• What needs to be done
Retype the text of every item below word for word, omitting the pictures.

• Given information
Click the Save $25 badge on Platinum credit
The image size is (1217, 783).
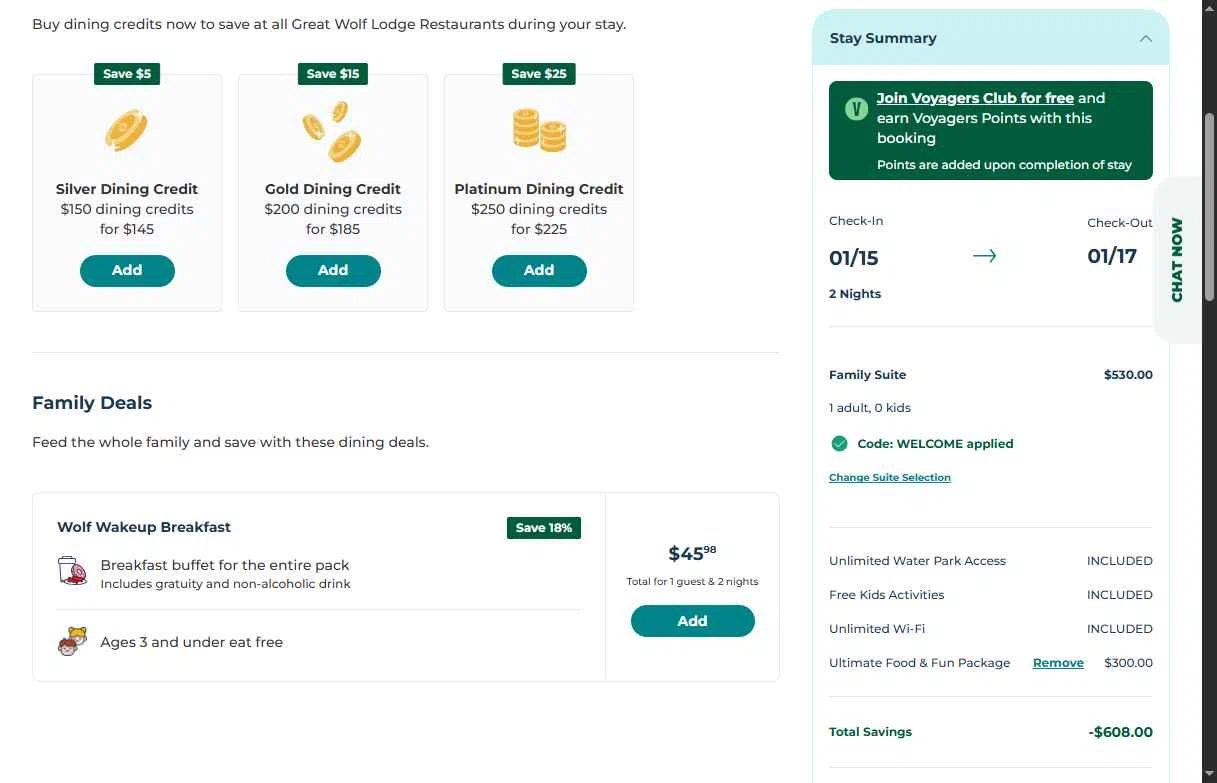pos(539,74)
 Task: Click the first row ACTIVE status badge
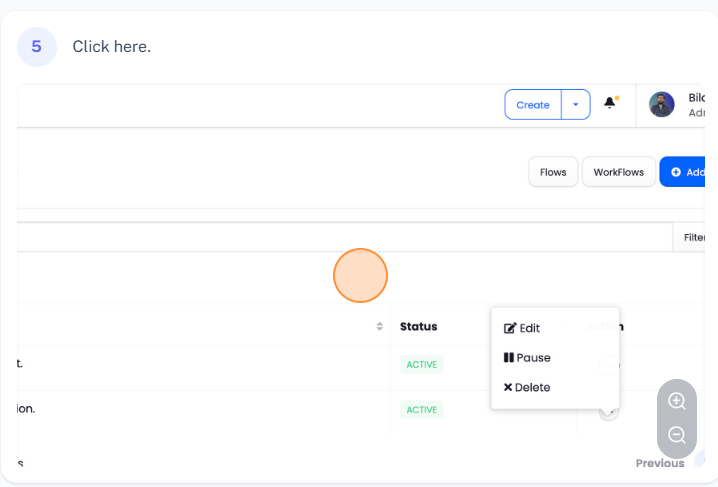[x=421, y=364]
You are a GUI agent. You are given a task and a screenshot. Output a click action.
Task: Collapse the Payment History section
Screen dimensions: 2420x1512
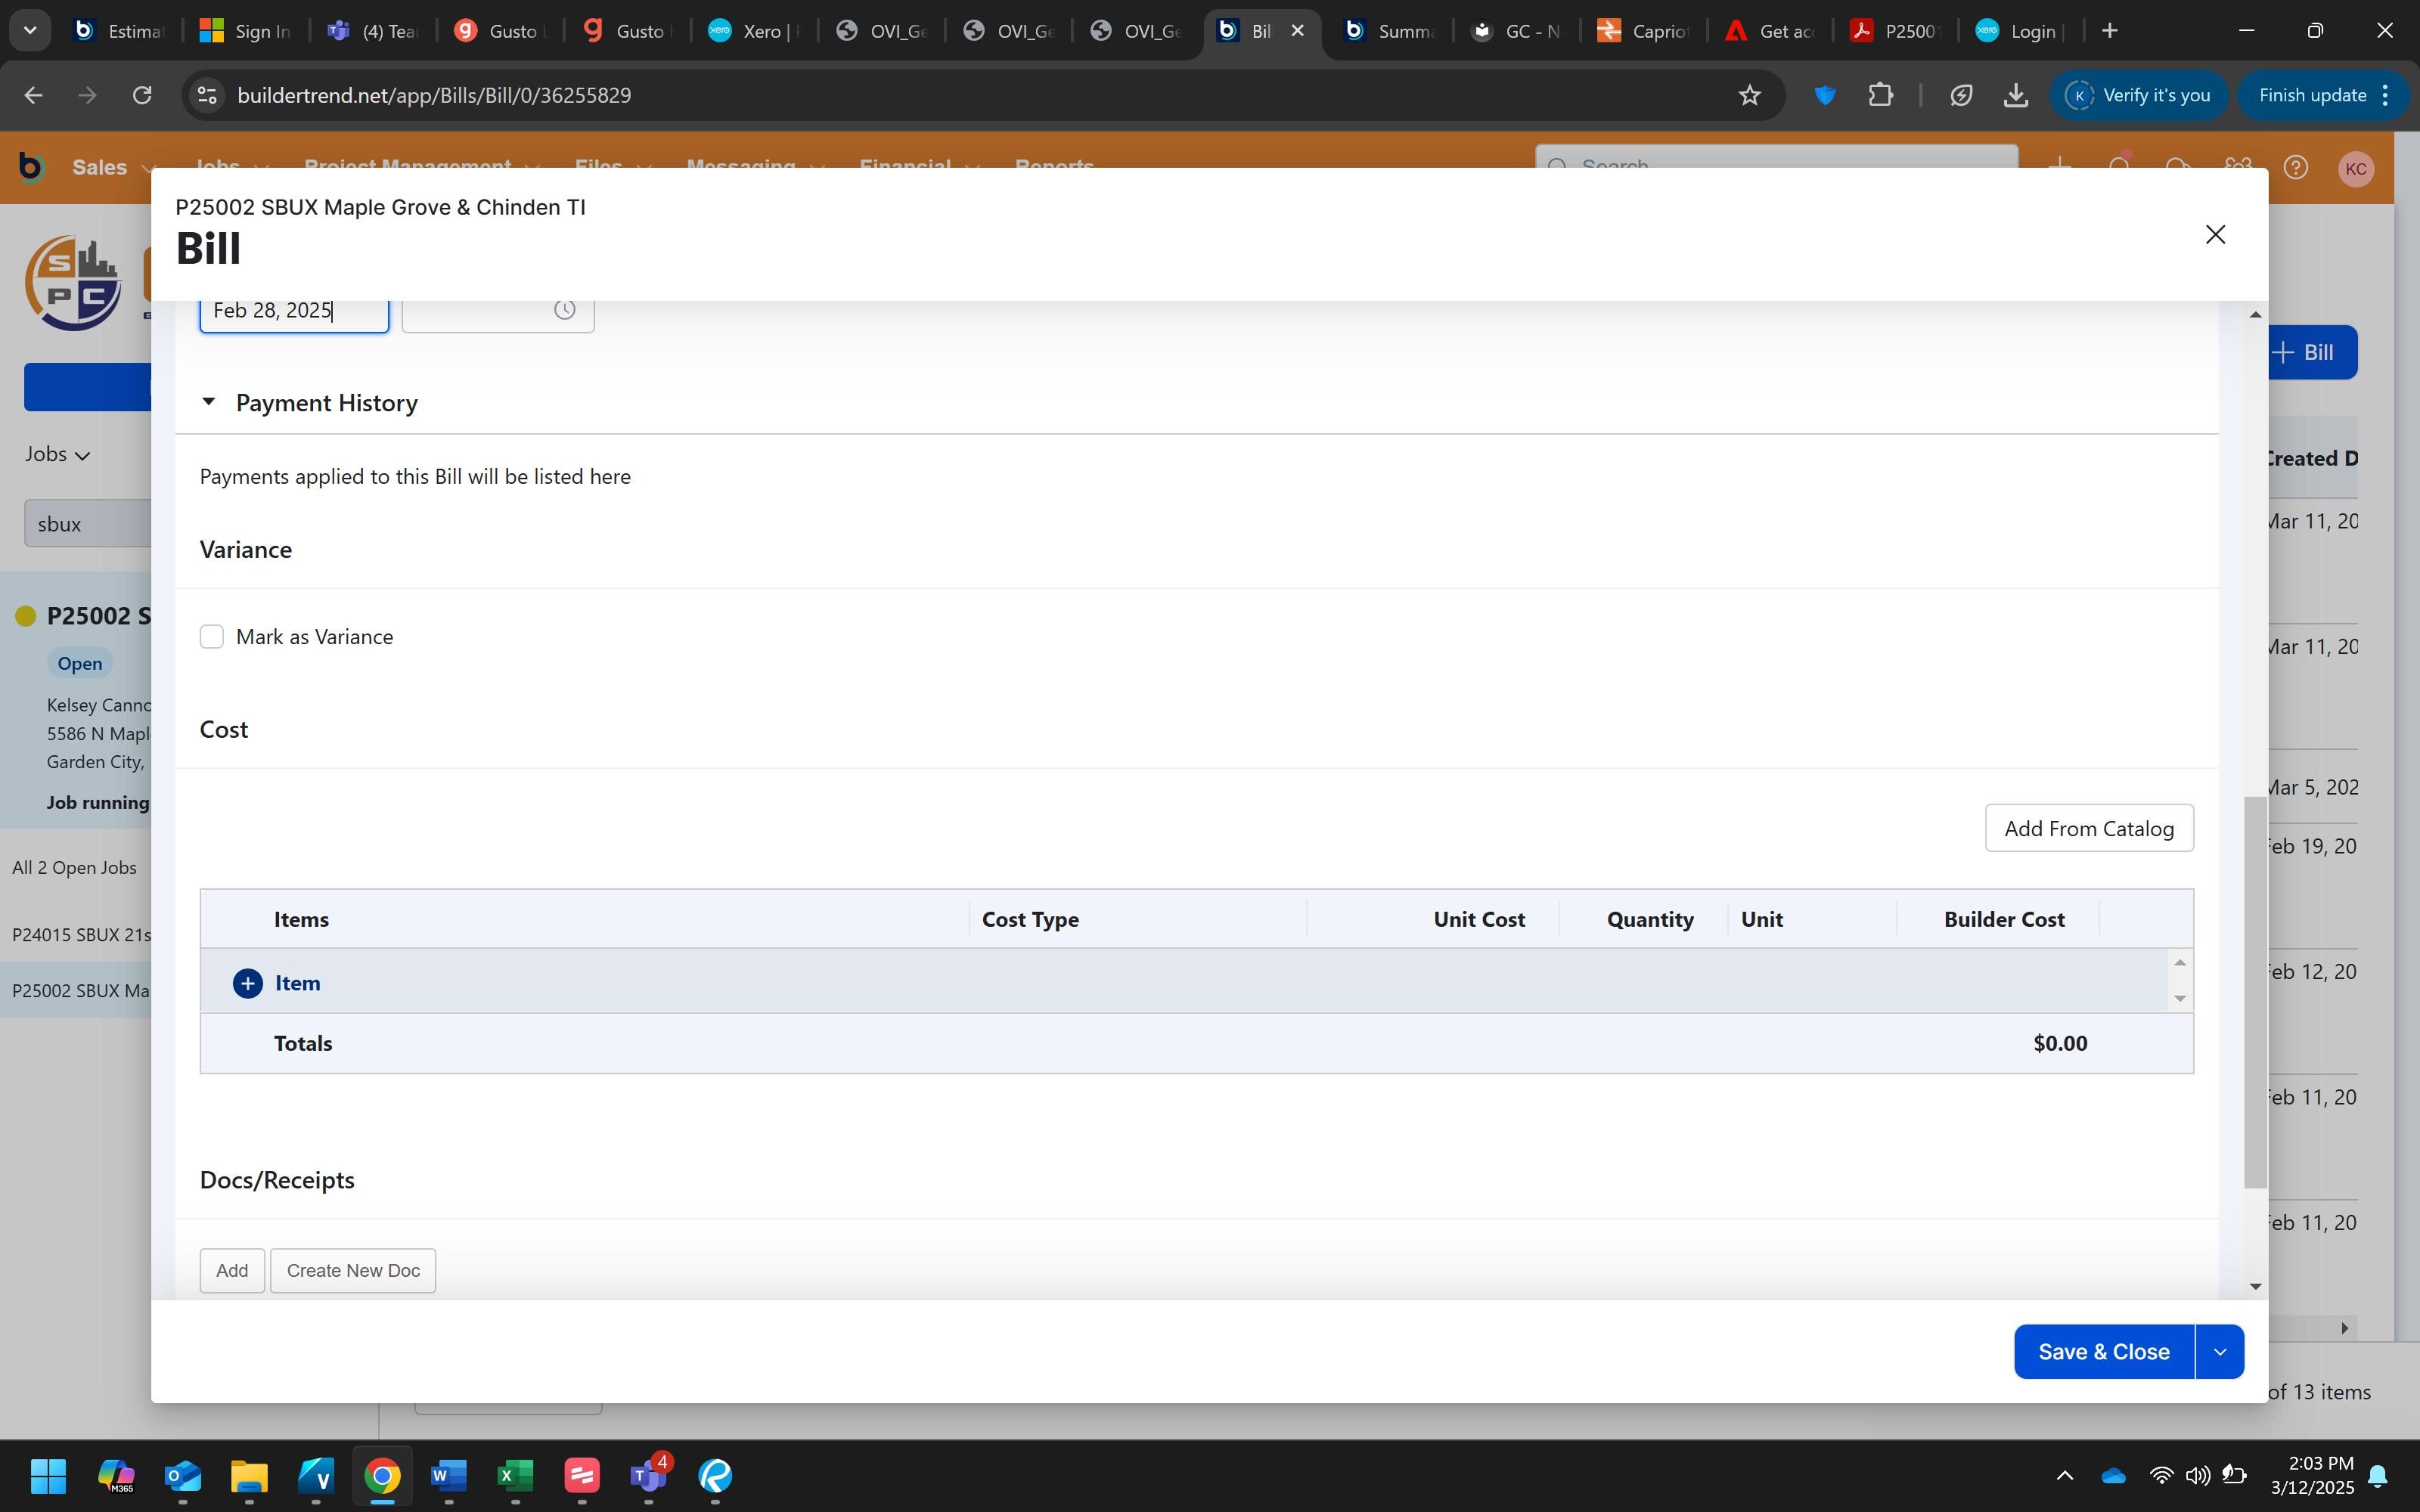click(208, 402)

• Result for this task
Click the Save $25 badge on Platinum credit
The image size is (1217, 783).
pos(539,74)
 Task: Click the first row ACTIVE status badge
[x=421, y=364]
You are a GUI agent. You are given a task and a screenshot. Output a click action.
Task: Collapse the Payment History section
Screen dimensions: 2420x1512
click(208, 402)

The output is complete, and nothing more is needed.